WASHINGTON, D.C. 20424-0001


DEPARTMENT OF THE ARMY HEADQUARTERS XVIII AIRBORNE
CORPS AND FORT BRAGG,

FORT BRAGG, NORTH CAROLINA
Respondent

and
AMERICAN FEDERATION OF GOVERNMENT EMPLOYEES, LOCAL 1770
Charging Party
Case No. AT-CA-40818
Michael T. Rudisill, Esquire For the Respondent
Mr. Ronald Ray Katt For the Charging Party
Sherrod G. Patterson, Esquire For the General Counsel
Before: WILLIAM B. DEVANEY Administrative Law Judge

DECISION

Statement of the Case

This proceeding, under the Federal Service Labor-Management Relations Statute, Chapter 71 of Title 5 of the United States Code, 5 U.S.C. § 7101, et seq. (1), and the Rules and Regulations issued thereunder, 5 C.F.R. § 2423.1, et seq., concerns whether, after reaching impasse in negotiations, Respondent violated § 16(a)(5) and (1) by terminating a compressed workweek without presenting the impasse to the Federal Service Impasses Panel (hereinafter, "Panel" or "FSIP"). Respondent asserts, in effect, that it presented the Union with requested data showing "adverse agency impact", i.e., specifically, increase in the cost of agency operations (5 U.S.C. § 6131(b)(3)), and, if it disagreed, the Union was obligated to present the matter to the Panel; the Union did nothing and, accordingly, the discontinuance of the compressed workweek was proper. For reasons fully set forth hereinafter, I disagree. Discontinuance of an established compressed workweek, when negotiations have reached an impasse, without submission of the matter to the Panel is a violation of the Statute even if the Union has not bargained in good faith.

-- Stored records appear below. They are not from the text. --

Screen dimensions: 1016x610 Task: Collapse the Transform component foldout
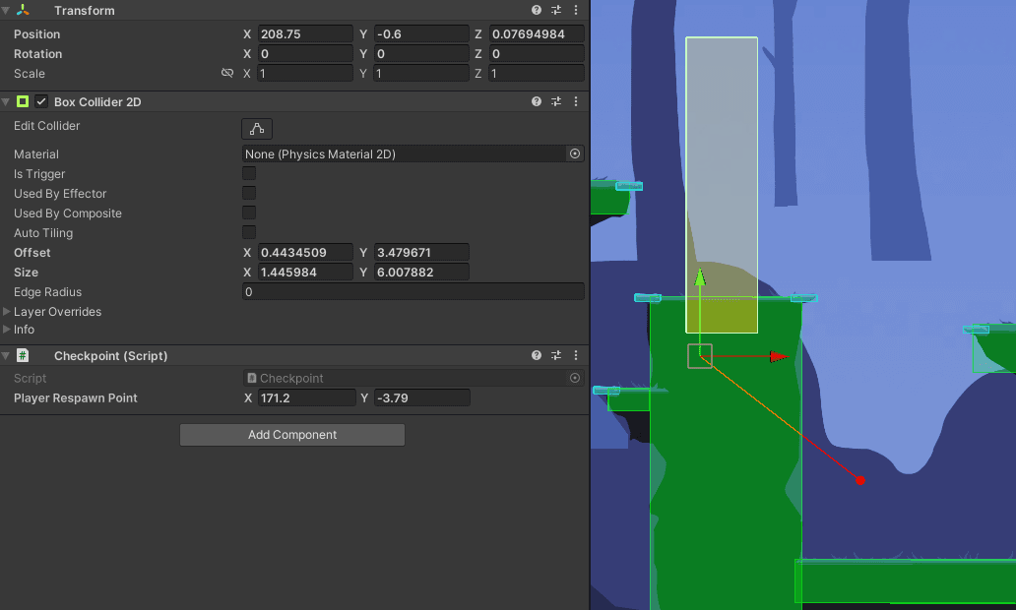pos(7,10)
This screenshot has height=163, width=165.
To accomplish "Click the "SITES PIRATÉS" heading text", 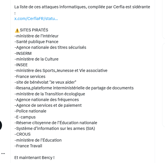I will 34,30.
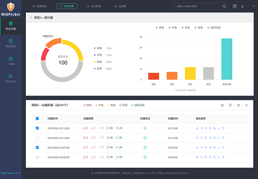Switch to the 关注列表 tab
258x179 pixels.
click(93, 6)
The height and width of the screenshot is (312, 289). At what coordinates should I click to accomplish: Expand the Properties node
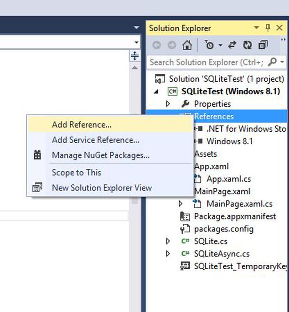(x=168, y=104)
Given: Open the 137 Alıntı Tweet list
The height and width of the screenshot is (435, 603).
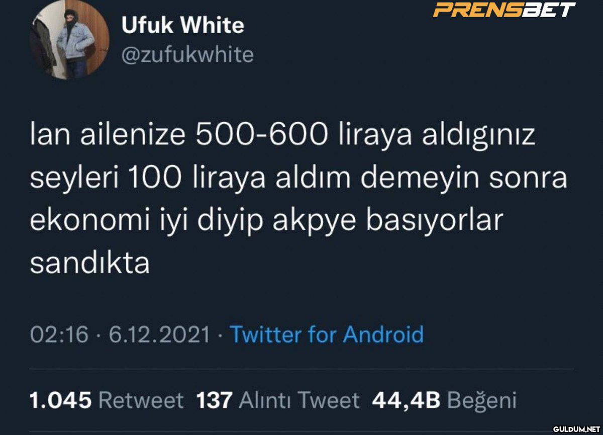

This case was initiated by a charge filed on July 14, 1994 (G.C. Exh. 1(a)) and the Complaint and Notice of Hearing issued on March 9, 1995, setting the hearing for May 23, 1995 (G.C. Exh. 1(c)), pursuant to which a hearing was duly held on May 23, 1995, in Fayetteville, North Carolina, before the undersigned. All parties were represented at the hearing, were afforded full opportunity to be heard, to introduce evidence bearing on the issues involved, and were afforded the opportunity to present oral argument which all parties waived. At the conclusion of the hearing, June 23, 1995, was fixed as the date for mailing post-hearing briefs and Respondent and General Counsel each timely mailed a brief, received on, or before June 28, 1995, which have been carefully considered. Upon the basis of the entire record, I make the following findings and conclusions:


Findings

1. The American Federation of Government Employees, Local 1770, AFL-CIO (hereinafter, "Union"), is the exclusive representative of an appropriate unit of employees of Respondent and the parties have entered into a multi-unit Agreement (Joint Exh. 1), a Ground Rules Agreement for I&I bargaining (signed April 11, 1991) and Addendum thereto (signed September 11, 1992) (Joint Exh. 2, Attachments).

2. The Resource Management Division, Directorate of Personnel and Community Activities, has about twelve to fifteen employees, two of whom are supervisors (Tr. 17, 24). On, or about, October 23, 1992, all but four or five Resource Management employees, including the two supervisors, went on a compressed workweek, whereby they worked four, ten-hour days per week (Tr. 20-21). The compressed workweek schedule remained in continuous effect until April 18, 1994 (Joint Exh. 9) (Mr. Samuel Faircloth's testimony that the date was April 1, 1994, i.e. Good Friday (Tr. 21), was in error).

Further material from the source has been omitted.